The hybrid 3d–5d transition-metal oxides have been frequently studied for their novel electronic and magnetic properties, in which the strong spin-orbit coupling (SOC) effect is added to the interplay among charge, spin, and orbital degrees of freedom. Recently, perfectly ordered 3d–5d double-perovskite oxides of Ba2NiOsO6 and Ba2NiIrO6 were synthesized: Ba2NiOsO6 was measured to be a rare ferromagnetic semiconductor and predicted to have a giant magneto-optical Kerr effect (MOKE); and Ba2NiIrO6 showed a competition between antiferromagnetic and ferromagnetic interactions. In this work, we systematically investigated the magnetic, electronic, and optical properties, as well as the MOKE of Ba2NiBO6 (B = Os, Ir) using density functional theory. The long-ranged B–B interaction was found to play a key role in determining the magnetism of the compounds. For Ba2NiOsO6, the experimentally observed semiconductive nature was reproduced only by taking into account both the electron correlation and SOC effect. In Ba2NiIrO6, however, the SOC effect on 5d Ir was weak. Owing to the d→d or p→d interband transitions, both materials had a strong absorption in the ultraviolet–visible spectral region. In particular, the absorption spectrum of Ba2NiIrO6 covered almost the entire visible region.
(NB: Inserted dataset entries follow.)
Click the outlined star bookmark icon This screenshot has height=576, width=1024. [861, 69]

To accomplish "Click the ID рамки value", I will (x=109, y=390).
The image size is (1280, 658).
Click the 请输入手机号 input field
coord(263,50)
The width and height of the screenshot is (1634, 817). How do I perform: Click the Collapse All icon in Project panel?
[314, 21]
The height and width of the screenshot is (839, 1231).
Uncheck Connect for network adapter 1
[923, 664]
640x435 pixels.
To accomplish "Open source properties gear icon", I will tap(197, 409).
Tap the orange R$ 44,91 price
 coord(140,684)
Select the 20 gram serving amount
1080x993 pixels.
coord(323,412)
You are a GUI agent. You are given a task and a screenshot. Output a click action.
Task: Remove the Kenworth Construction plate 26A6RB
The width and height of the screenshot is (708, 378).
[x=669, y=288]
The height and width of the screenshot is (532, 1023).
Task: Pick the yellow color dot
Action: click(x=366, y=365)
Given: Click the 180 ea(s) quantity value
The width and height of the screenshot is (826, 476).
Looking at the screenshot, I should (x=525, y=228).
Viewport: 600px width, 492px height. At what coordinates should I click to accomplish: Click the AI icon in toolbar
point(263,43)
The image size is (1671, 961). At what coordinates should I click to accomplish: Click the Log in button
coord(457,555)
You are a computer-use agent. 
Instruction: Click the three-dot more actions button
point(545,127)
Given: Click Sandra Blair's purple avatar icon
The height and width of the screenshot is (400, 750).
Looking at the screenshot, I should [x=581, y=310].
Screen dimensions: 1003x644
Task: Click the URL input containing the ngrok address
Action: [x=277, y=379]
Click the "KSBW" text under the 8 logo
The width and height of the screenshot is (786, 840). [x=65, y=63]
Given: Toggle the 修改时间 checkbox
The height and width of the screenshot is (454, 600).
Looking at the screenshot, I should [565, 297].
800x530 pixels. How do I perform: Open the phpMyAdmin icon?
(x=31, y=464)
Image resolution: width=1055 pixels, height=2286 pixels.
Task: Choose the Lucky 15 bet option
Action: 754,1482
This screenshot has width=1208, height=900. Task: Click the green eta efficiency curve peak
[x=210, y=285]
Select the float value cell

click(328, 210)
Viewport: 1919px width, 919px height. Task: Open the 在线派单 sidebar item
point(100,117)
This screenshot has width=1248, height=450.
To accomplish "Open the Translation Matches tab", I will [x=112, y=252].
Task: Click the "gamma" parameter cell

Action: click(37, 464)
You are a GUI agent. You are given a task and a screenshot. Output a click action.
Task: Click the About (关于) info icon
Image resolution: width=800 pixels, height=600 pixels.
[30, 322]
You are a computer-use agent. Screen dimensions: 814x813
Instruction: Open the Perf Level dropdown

They also exhibited considerable MOKE in the visible region. The maximum of Kerr rotation for Ba2NiOsO6 and Ba2NiIrO6 could reach 5.3° and 4.1°, respectively. The characteristics of the Kerr spectra were primarily dominated by the off-diagonal optical conductivity, which reflects the contributions of band exchange splitting and SOC to MOKE. The Ba2NiBO6 (B = Os, Ir) are very promising optoelectronic and magneto-optical materials.